Prompt: Give the lines below again exactly, starting with the line that holds "The width and height of the screenshot is (964, 907)." and going on through the line that holds "Viewport: 918px width, 505px height.".

Supplied data START

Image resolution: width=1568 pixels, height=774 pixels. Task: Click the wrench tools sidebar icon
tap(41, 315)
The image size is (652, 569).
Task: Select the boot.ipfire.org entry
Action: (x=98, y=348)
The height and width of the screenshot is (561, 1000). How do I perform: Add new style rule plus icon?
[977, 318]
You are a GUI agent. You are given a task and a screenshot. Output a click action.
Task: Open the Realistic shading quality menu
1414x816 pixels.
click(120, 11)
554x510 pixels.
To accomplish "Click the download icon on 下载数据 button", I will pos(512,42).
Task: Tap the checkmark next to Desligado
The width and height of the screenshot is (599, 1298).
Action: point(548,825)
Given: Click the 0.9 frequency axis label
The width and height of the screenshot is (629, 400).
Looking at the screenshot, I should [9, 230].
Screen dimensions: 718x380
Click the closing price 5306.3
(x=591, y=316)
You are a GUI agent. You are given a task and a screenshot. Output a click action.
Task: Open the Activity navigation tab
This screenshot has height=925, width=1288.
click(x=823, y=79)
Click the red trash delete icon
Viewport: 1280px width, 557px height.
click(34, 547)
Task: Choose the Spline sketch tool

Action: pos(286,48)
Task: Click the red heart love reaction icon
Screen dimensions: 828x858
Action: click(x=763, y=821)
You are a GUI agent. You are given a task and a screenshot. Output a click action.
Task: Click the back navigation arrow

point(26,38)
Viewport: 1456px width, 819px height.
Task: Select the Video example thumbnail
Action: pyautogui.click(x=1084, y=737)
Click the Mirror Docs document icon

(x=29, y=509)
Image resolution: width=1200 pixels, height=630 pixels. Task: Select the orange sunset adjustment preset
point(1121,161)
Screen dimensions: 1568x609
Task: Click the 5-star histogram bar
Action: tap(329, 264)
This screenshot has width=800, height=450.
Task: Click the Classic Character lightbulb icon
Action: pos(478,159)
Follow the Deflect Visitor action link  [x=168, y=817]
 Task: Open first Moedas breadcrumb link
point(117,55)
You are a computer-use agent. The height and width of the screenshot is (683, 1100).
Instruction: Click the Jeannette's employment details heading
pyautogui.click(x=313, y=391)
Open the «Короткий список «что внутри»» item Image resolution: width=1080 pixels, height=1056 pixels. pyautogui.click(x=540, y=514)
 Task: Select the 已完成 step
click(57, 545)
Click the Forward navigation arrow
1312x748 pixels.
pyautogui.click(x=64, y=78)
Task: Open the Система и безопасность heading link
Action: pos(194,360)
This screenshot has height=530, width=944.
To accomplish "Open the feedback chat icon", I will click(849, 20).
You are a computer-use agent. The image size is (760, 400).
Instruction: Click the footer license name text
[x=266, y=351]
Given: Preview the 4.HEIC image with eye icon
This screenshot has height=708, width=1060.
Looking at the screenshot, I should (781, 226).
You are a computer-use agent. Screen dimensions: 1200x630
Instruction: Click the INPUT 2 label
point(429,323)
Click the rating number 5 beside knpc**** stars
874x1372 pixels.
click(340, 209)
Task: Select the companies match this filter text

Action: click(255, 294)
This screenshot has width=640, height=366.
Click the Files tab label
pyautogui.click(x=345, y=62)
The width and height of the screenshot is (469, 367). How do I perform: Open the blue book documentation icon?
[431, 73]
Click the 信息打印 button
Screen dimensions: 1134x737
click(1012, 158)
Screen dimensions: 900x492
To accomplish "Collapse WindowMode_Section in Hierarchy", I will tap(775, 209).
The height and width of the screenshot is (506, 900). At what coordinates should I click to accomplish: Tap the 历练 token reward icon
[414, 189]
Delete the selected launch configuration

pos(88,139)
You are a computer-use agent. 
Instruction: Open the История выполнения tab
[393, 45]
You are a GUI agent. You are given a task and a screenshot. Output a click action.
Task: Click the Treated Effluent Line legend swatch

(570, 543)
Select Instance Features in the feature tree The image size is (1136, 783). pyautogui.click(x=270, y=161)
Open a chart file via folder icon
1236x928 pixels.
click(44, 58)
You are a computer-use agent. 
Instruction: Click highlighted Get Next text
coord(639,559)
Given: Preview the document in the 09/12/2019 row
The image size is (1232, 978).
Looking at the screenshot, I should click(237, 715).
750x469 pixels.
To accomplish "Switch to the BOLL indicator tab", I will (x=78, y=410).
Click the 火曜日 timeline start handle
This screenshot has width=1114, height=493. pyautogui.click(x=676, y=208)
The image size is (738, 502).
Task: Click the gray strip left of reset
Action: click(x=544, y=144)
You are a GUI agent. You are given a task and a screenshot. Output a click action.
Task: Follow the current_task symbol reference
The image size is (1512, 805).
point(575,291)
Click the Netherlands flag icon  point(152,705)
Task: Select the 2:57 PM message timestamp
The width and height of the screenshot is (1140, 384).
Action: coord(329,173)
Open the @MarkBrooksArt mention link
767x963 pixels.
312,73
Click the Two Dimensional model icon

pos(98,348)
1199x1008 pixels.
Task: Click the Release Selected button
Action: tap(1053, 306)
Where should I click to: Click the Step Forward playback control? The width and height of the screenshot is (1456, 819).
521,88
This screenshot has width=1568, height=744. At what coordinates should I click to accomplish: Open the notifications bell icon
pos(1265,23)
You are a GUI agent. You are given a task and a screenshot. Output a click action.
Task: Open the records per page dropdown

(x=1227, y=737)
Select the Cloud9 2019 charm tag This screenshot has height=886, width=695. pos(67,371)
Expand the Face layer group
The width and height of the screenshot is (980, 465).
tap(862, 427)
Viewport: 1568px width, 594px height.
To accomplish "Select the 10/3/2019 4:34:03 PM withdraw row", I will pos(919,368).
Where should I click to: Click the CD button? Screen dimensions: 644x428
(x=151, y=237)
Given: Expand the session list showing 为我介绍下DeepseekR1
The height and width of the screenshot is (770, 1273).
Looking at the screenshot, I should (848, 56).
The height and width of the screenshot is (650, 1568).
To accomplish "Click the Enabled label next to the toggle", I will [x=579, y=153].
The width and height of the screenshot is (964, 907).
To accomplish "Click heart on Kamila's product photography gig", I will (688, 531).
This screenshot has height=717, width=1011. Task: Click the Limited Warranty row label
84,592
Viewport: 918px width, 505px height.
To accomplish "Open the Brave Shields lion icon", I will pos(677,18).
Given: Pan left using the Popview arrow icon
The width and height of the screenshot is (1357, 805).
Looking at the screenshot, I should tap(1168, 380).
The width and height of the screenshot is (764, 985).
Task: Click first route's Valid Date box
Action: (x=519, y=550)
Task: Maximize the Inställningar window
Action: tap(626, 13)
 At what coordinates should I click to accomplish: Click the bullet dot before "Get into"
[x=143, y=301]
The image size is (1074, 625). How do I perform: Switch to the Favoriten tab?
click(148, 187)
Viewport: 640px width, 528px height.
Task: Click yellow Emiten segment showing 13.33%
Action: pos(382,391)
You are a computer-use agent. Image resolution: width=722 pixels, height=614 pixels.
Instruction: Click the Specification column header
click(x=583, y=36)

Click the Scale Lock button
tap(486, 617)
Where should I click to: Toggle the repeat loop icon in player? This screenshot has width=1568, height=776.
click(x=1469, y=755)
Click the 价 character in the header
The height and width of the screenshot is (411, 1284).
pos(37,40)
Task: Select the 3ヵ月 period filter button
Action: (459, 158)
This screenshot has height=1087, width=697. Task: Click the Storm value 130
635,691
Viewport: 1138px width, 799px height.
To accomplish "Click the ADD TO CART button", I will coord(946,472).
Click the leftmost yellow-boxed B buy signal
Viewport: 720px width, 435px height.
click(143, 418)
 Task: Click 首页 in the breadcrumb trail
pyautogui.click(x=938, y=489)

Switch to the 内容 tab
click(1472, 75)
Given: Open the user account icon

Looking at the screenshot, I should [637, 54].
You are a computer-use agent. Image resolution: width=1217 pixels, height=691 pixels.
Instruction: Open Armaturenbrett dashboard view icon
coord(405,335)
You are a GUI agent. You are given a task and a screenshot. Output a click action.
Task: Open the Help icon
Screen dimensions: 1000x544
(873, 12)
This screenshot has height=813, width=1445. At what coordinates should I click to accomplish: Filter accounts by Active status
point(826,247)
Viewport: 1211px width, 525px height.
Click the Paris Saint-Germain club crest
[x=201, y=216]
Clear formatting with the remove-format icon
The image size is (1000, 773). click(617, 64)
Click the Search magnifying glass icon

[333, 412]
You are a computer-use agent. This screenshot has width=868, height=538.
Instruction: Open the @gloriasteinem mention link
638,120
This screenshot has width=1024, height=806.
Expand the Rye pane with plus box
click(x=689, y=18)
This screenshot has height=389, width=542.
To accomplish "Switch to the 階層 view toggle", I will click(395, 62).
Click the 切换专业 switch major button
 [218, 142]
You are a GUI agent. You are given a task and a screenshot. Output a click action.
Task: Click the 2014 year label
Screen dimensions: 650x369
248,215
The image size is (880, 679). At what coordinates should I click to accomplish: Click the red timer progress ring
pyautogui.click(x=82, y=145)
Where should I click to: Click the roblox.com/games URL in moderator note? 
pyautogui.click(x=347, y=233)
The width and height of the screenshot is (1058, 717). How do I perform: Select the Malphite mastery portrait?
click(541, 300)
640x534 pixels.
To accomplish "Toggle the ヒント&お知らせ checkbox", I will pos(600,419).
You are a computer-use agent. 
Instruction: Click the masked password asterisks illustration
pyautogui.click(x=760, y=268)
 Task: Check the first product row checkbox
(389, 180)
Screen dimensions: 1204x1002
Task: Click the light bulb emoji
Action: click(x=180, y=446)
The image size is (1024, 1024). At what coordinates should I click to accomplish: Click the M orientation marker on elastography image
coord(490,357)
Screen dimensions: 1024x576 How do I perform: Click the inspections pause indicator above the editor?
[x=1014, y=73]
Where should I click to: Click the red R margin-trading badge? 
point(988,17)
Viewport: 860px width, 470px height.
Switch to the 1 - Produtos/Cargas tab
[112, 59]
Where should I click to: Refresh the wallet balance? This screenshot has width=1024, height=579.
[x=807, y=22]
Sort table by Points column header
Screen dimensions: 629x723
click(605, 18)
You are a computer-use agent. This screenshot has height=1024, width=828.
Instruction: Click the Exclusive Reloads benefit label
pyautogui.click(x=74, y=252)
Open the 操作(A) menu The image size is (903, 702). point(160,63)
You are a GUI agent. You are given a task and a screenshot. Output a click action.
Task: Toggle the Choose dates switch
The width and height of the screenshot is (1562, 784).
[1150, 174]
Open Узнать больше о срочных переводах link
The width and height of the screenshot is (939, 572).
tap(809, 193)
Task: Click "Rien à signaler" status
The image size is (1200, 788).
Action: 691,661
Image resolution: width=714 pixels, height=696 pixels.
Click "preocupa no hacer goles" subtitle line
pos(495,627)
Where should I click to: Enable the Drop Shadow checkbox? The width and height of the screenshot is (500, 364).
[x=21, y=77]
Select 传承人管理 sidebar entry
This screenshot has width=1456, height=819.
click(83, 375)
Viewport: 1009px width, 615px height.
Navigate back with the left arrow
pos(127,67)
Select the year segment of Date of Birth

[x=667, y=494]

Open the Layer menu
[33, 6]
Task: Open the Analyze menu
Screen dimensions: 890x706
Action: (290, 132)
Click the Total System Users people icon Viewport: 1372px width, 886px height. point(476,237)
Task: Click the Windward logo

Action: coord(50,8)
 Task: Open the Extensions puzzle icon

Supplied data END

Exercise result:
The width and height of the screenshot is (964, 907).
To accomplish "Click heart on Kamila's product photography gig", I will (688, 531).
This screenshot has height=717, width=1011. Task: Click the Limited Warranty row label
84,592
Viewport: 918px width, 505px height.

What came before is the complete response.